Work instruction: Among the entries below, find the line with "Section: (268, 83)", then quote it and each following line up to and including the line with "Home (7, 44)", and nothing else.

[Collected data entries]
╭──

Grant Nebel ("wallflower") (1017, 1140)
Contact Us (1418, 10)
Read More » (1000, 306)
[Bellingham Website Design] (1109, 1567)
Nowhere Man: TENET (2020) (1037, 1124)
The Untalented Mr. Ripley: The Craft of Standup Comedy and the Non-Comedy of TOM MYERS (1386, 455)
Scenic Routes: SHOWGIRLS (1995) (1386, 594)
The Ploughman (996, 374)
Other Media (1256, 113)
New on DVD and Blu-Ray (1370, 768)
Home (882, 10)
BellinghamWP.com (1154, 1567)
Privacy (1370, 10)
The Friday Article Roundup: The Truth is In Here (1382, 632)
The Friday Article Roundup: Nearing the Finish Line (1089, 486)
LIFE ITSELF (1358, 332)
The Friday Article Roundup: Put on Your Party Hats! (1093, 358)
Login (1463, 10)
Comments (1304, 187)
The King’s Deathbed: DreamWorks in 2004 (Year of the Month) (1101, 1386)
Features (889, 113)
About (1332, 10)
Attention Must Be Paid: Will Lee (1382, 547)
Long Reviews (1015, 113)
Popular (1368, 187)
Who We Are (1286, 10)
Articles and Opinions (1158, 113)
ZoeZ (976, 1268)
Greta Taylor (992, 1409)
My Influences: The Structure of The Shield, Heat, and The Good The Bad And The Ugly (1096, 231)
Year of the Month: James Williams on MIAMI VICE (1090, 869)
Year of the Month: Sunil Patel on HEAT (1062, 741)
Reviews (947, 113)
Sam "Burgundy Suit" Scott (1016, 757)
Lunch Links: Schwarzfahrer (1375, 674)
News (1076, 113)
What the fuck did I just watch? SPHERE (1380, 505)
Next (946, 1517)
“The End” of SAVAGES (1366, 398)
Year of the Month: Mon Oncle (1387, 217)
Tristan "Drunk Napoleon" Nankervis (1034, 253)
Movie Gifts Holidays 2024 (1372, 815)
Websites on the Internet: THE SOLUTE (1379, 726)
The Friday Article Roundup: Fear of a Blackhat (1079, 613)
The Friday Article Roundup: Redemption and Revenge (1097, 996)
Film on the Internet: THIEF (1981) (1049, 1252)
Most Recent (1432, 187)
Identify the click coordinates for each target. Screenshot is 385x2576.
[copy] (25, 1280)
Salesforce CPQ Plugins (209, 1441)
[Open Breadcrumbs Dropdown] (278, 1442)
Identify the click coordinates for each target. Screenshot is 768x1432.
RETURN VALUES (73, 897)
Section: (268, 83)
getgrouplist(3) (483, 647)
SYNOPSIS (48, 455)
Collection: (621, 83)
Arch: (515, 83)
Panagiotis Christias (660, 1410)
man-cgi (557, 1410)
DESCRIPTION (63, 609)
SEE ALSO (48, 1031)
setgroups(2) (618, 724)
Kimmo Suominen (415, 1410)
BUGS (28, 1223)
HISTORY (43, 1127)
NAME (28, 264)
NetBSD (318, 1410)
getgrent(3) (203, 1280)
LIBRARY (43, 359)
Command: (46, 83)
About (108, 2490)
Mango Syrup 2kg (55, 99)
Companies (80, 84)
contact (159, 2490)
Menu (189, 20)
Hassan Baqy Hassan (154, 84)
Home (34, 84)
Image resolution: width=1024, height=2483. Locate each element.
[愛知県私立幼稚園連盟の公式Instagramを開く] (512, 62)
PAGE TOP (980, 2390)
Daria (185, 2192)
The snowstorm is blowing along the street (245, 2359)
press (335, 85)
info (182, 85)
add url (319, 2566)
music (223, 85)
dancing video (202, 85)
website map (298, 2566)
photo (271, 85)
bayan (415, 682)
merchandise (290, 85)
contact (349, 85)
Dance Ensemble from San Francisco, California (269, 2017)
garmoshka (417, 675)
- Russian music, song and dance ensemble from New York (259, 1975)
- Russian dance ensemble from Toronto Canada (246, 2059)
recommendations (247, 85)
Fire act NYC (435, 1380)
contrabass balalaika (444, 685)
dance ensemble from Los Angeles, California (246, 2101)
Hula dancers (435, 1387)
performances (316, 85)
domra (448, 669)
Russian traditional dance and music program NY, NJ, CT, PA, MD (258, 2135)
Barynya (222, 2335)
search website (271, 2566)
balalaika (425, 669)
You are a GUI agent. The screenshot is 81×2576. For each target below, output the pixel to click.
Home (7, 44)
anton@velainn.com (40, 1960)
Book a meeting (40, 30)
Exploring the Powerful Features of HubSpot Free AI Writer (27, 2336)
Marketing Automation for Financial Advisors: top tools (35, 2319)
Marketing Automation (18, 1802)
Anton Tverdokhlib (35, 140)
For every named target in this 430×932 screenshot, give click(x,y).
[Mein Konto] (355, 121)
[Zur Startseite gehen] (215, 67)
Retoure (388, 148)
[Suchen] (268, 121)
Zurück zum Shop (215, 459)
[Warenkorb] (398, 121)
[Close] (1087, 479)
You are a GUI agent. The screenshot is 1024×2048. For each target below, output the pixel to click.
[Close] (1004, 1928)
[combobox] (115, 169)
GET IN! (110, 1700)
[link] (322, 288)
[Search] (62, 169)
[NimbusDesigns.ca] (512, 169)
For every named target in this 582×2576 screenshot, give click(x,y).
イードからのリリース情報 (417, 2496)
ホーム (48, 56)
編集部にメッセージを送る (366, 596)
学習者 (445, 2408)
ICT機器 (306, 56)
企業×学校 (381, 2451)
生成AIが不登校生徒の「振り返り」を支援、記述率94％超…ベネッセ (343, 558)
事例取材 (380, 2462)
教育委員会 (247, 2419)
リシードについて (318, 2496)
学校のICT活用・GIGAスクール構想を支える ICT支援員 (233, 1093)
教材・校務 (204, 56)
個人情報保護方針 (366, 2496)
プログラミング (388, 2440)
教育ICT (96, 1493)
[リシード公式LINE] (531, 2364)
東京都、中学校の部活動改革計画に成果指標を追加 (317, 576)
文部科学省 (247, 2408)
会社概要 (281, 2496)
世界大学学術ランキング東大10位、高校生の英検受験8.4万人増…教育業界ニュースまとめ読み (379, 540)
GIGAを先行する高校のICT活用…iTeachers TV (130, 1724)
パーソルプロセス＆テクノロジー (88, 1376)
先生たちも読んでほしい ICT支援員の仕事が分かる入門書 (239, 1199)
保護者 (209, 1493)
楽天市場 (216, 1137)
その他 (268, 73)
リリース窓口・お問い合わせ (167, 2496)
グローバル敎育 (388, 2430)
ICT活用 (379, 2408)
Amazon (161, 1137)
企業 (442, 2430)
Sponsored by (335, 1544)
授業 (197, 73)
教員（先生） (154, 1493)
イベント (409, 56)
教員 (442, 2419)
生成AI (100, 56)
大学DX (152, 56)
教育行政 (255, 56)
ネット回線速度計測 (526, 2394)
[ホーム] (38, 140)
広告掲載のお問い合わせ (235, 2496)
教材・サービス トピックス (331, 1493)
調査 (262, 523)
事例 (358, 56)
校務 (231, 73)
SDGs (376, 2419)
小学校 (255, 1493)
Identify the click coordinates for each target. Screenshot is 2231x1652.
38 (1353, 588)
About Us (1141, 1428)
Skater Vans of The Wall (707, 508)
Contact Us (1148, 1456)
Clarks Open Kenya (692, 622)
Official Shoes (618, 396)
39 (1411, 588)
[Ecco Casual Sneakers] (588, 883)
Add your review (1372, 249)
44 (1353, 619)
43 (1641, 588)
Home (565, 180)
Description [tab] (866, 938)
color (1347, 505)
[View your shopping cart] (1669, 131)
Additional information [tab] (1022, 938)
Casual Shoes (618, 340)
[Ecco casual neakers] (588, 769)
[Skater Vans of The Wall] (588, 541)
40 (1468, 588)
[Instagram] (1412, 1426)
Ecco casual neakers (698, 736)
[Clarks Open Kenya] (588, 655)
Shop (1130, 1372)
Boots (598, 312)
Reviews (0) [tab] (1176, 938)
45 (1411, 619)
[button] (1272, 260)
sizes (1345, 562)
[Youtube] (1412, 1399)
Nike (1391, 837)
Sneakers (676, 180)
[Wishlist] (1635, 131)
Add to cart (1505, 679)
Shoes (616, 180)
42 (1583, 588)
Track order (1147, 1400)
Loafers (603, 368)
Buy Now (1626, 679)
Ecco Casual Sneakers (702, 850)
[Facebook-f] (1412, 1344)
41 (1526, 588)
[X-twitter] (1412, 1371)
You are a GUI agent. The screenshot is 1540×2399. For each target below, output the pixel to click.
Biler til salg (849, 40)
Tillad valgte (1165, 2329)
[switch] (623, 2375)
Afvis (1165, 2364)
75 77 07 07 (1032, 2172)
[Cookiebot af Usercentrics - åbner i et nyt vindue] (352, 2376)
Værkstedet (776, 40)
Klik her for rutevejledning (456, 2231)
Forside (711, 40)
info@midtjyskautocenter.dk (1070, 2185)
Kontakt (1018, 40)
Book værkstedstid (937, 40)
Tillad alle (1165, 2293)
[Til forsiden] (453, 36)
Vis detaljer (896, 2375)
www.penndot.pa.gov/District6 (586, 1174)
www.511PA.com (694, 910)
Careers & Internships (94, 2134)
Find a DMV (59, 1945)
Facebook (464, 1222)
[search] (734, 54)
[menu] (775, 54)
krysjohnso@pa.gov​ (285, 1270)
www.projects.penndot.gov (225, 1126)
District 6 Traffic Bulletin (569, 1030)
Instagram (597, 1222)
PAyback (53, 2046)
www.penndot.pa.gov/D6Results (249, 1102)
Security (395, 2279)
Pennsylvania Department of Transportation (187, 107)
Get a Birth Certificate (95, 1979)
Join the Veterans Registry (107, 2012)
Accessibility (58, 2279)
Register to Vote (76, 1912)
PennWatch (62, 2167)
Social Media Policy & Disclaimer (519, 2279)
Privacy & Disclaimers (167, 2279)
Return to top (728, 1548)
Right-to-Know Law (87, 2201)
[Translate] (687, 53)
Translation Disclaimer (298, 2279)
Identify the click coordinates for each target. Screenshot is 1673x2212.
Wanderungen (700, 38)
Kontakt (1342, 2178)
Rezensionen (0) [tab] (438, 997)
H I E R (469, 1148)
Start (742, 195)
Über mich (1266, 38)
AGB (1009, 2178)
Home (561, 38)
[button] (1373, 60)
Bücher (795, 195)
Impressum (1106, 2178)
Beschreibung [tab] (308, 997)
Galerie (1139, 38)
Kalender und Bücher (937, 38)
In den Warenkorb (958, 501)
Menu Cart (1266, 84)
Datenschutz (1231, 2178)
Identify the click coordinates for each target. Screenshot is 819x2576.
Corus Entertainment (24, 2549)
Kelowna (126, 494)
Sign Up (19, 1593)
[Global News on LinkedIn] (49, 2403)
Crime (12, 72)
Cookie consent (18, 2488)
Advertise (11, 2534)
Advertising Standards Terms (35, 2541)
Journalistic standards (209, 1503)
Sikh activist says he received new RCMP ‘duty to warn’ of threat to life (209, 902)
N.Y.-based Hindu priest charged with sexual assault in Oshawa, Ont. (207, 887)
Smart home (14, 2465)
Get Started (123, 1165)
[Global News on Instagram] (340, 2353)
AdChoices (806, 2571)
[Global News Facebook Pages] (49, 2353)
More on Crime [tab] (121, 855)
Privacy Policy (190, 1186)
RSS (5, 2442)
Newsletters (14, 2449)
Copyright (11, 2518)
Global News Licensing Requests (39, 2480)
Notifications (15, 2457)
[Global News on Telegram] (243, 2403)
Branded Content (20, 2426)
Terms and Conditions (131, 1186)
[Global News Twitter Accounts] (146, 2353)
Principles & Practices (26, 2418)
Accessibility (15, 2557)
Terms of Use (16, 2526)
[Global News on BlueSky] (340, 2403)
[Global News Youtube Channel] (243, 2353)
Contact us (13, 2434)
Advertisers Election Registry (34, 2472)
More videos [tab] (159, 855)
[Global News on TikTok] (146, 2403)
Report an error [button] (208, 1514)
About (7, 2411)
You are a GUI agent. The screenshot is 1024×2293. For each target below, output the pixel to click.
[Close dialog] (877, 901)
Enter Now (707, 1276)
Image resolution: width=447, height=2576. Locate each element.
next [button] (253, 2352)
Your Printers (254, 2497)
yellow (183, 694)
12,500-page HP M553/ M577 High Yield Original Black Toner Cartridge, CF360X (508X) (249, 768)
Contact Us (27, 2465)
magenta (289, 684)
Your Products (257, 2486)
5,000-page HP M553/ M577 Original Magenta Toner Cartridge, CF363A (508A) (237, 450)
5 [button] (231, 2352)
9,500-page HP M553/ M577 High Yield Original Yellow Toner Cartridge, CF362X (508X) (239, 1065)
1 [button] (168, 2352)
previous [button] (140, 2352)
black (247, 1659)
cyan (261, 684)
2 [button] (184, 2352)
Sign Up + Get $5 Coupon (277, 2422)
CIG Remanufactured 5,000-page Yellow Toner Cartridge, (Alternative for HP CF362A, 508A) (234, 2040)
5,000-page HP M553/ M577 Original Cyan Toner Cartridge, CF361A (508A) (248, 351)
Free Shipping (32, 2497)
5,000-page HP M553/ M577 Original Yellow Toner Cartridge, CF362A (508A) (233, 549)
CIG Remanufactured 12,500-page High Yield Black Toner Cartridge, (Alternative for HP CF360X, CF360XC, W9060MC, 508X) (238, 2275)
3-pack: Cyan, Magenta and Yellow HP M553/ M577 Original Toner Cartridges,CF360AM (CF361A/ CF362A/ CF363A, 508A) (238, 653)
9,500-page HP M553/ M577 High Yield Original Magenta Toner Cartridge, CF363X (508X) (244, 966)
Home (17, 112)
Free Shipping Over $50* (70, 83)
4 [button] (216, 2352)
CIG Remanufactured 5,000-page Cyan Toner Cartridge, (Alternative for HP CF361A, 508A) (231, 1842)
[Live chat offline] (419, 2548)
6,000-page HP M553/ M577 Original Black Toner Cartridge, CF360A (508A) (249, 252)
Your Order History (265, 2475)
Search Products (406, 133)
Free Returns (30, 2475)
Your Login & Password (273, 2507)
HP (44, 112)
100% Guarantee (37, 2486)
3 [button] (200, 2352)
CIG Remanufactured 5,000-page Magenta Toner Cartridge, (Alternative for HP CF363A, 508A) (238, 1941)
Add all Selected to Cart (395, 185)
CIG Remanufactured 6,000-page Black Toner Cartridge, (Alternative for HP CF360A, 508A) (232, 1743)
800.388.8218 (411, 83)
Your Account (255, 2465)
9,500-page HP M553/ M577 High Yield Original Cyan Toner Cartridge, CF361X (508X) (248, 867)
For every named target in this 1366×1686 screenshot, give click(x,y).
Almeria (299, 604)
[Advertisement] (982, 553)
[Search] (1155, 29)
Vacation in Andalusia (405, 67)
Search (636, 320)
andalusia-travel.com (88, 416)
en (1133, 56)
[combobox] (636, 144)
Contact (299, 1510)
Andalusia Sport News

╰──

Response for this exercise:
Section: (268, 83)
getgrouplist(3) (483, 647)
SYNOPSIS (48, 455)
Collection: (621, 83)
Arch: (515, 83)
Panagiotis Christias (660, 1410)
man-cgi (557, 1410)
DESCRIPTION (63, 609)
SEE ALSO (48, 1031)
setgroups(2) (618, 724)
Kimmo Suominen (415, 1410)
BUGS (28, 1223)
HISTORY (43, 1127)
NAME (28, 264)
NetBSD (318, 1410)
getgrent(3) (203, 1280)
LIBRARY (43, 359)
Command: (46, 83)
About (108, 2490)
Mango Syrup 2kg (55, 99)
Companies (80, 84)
contact (159, 2490)
Menu (189, 20)
Hassan Baqy Hassan (154, 84)
Home (34, 84)
Image resolution: width=1024, height=2483. Locate each element.
[愛知県私立幼稚園連盟の公式Instagramを開く] (512, 62)
PAGE TOP (980, 2390)
Daria (185, 2192)
The snowstorm is blowing along the street (245, 2359)
press (335, 85)
info (182, 85)
add url (319, 2566)
music (223, 85)
dancing video (202, 85)
website map (298, 2566)
photo (271, 85)
bayan (415, 682)
merchandise (290, 85)
contact (349, 85)
Dance Ensemble from San Francisco, California (269, 2017)
garmoshka (417, 675)
- Russian music, song and dance ensemble from New York (259, 1975)
- Russian dance ensemble from Toronto Canada (246, 2059)
recommendations (247, 85)
Fire act NYC (435, 1380)
contrabass balalaika (444, 685)
dance ensemble from Los Angeles, California (246, 2101)
Hula dancers (435, 1387)
performances (316, 85)
domra (448, 669)
Russian traditional dance and music program NY, NJ, CT, PA, MD (258, 2135)
Barynya (222, 2335)
search website (271, 2566)
balalaika (425, 669)
You are a GUI agent. The screenshot is 81×2576. For each target below, output the pixel to click.
Home (7, 44)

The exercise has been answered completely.